Press Release

$1.2 million grant to help build national autism research collaborative

PORTLAND, SCARBOROUGH, and WESTBROOK, Maine — Drs. Matthew Siegel, M.D., and Susan Santangelo, ScD, of Spring Harbor Hospital in Westbrook, and Maine Medical Center Research Institute in Portland, have been awarded a two-year, $1.2 million grant to develop a first-of-its-kind nationwide hospital collaborative to study children who are most severely affected by autism.

By bringing together the experience and expertise of autism specialists from six nationally recognized inpatient facilities, this research network will provide a unique platform for studying those children and adolescents most severely affected by this disorder. Until this time, most large studies of individuals with autism have included only participants who are less severely affected.

The new research network, the Autism and Developmental Disorders Inpatient Research Collaborative (ADDIRC), is made up of specialized inpatient child psychiatry units that exclusively serve children with autism and other developmental disorders.

Drs. Siegel and Santangelo and their colleagues across the network seek to better understand the characteristics and complex challenges faced by these children and their families, with the goal of developing improved treatment protocols. The network will also provide a unique platform from which to gain new insights into the genetic pathways that underlie language impairments, intelligence, and psychiatric illness in autism. Such information may spur more individualized treatments.

“There is so much that remains unknown about autism,” says Dr. Siegel, “and those most severely affected by the disorder both deserve our attention and are likely to provide us clues for understanding the core features of autism. We are thrilled to have the support of our partner foundations and the other participating institutions.”

The study was co-funded by the Simons Foundation and the NLM Family Foundation, both national leaders in supporting autism research.

“We are extremely supportive of the approach developed by Drs. Siegel and Santangelo,” says Marta Benedetti, Ph.D., Senior Scientist at the Simons Foundation. “Their commitment to this underserved patient population is unparalleled and we look forward to the medical and research community being able to utilize the unique data collected by the network.”This new collaborative places Spring Harbor Hospital and Maine Medical Center Research Institute at the center of national efforts to better understand autism. Data from the initial study undertaken by Dr. Siegel, the Principal Investigator, and his colleagues will be coordinated and analyzed at MMCRI. The study will seek to enroll 500 subjects during the two-year period, and Spring Harbor Hospital is the coordinating clinical site.

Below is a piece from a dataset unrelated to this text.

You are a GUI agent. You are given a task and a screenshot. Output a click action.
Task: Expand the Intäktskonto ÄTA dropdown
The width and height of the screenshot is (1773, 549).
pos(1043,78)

Participating institutions and co-investigators include:

  • Bradley Hospital, Eric Morrow, M.D., Ph.D., East Providence, RI
  • Hampstead Hospital, Steffanie Brackett, Psy.D., Hampstead, NH
  • Sheppard Pratt Hospital, Desmond Kaplan, M.D., Baltimore, MD
  • The Children’s Hospital Colorado, Robin Gabriels, Psy.D., Aurora, CO
  • Western Psychiatric Institute & Clinics, Carla Mazefksy, Ph.D., Pittsburgh, PA

“The Simons and NLM Family Foundations have demonstrated their dedication to driving fundamental discoveries regarding the causes of autism and novel ways to improve its treatment. We share their commitment to these goals and are honored to be receiving their support and guidance in this important work,” said Donald St. Germain, M.D., Director of MMCRI. “Drs. Siegel and Santangelo bring a wealth of clinical and scientific experience to their leadership roles in this effort, and they are partnering with other outstanding institutions and investigators in their efforts to deliver truly groundbreaking insights that will favorably alter the course of this disorder.”

“In the short term, this will raise the standard of care in the participating hospital units and inform best practices for psychiatry units in the U.S. and abroad,” says Santangelo. “Ultimately we intend to make this study the launching point for future autism research that will unlock some of the mystery

surrounding this disorder.”

Siegel and Santangelo have already begun building an infrastructure to support the participating institutions in this research. From there, subject recruitment will begin in February 2014 with a goal of rigorous data collection and synthesis over the ensuing year.

“There is a great deal of uncertainty surrounding autism,” says Siegel. “What is certain, however, is that individuals with autism and their families deserve a more refined understanding of their condition, and the promise of more targeted treatments.”